The menu is large enough to include salads, grilled meats, Bulgarian appetizers, burgers, sushi, and international comfort food. Stick to the Bulgarian classics if this is your only meal there: Shopska salad, grilled kebapche, kyufte, lyutenitsa, and simple meat plates. Most travelers spend around EUR 10-22 per person.
Use Happy as a convenience choice rather than your main culinary memory of Plovdiv. It is valuable for families, picky eaters, and late planners who cannot get into a smaller restaurant. For a more local night, choose Megdana, XIX Vek, or Yuzhen Polah instead.
The Kapana District: Where Tradition Meets Modernity
The Kapana creative quarter guide is essential if you want Bulgarian food with a contemporary mood. Kapana is better for wine bars, casual restaurants, seasonal menus, and post-dinner drinks than for old-school folk taverns. It is lively at night but compact enough to compare menus before choosing.
Pavaj is the standout for local ingredients and a more careful take on Bulgarian flavors. The menu changes, but dishes such as beef tongue, homemade lyutenitsa, roasted vegetables, and seasonal salads show why locals recommend it. Reserve ahead for dinner, especially on weekends, because Kapana fills quickly.
If you want a simple food crawl, start with a late afternoon drink or snack in Old Town, walk downhill toward the pedestrian center for Alex Foods or Pasa if you need something cheap, then finish in Kapana for Pavaj or a wine bar. That route keeps walking distances short and avoids doubling back uphill after a heavy dinner.
How to Choose the Right Spot
The best restaurant depends less on rankings and more on the night you want. Choose Megdana for folklore, Yuzhen Polah for a group meal, Smokini for modern Bulgarian cooking, XIX Vek for a hearty traditional dinner, Pasa for a cheap hot lunch, Alex Foods for street food, Happy for reliability, Rahat Tepe for views, and Pavaj for Kapana's local-produce scene.

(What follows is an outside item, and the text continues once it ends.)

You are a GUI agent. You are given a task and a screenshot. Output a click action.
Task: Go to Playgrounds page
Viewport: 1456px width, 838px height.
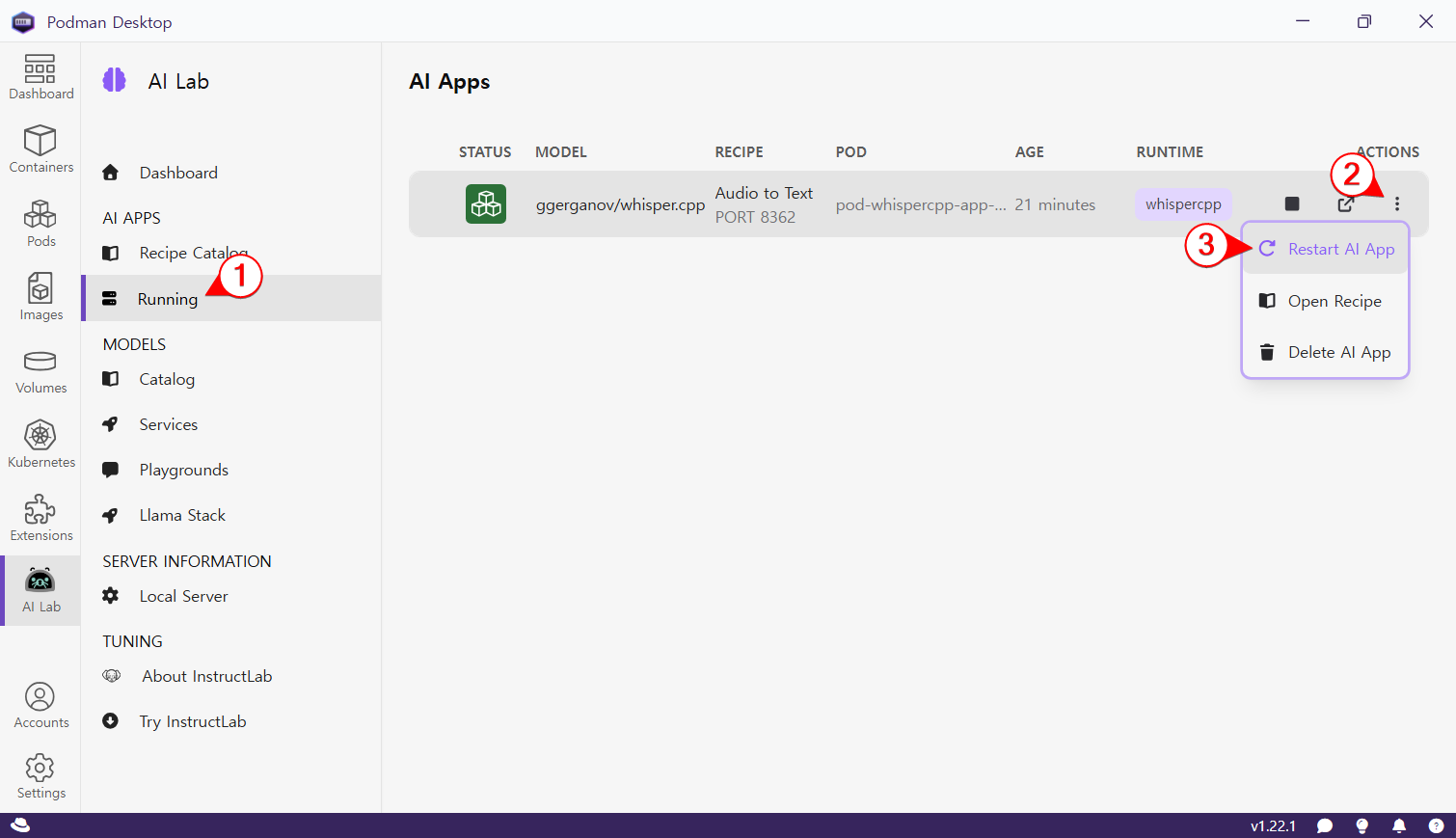(x=183, y=470)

| Spot | Best for & typical 2026 cost |
| Megdana | Folklore show + full Bulgarian night out — around EUR 15-30 per person |
| Yuzhen Polah | Family and group meals with Roden Krai platters — platters roughly EUR 20-35 |
| Smokini | Modern Bulgarian fusion, quieter dinner — around EUR 15-28 per person |
| XIX Vek | Hearty traditional sach dinner — mains around EUR 8-16, dinner EUR 15-25 |
| Pasa Restaurant | Budget hot lunch you can point at — a full meal around EUR 7-12 |
| Alex Foods | Quick local street food and wraps — most orders EUR 4-8 |
- Megdana works best for an evening show, shared tables, and a full Bulgarian night out.
- Yuzhen Polah is the safest family and group option, especially if you want Roden Krai platters.
- Smokini and Pavaj suit travelers who want local ingredients without a rustic tavern setting.
- Pasa and Alex Foods are the budget pair to remember for lunches under EUR 12.
- Rahat Tepe is strongest for views and drinks, not for the city's most polished traditional cooking.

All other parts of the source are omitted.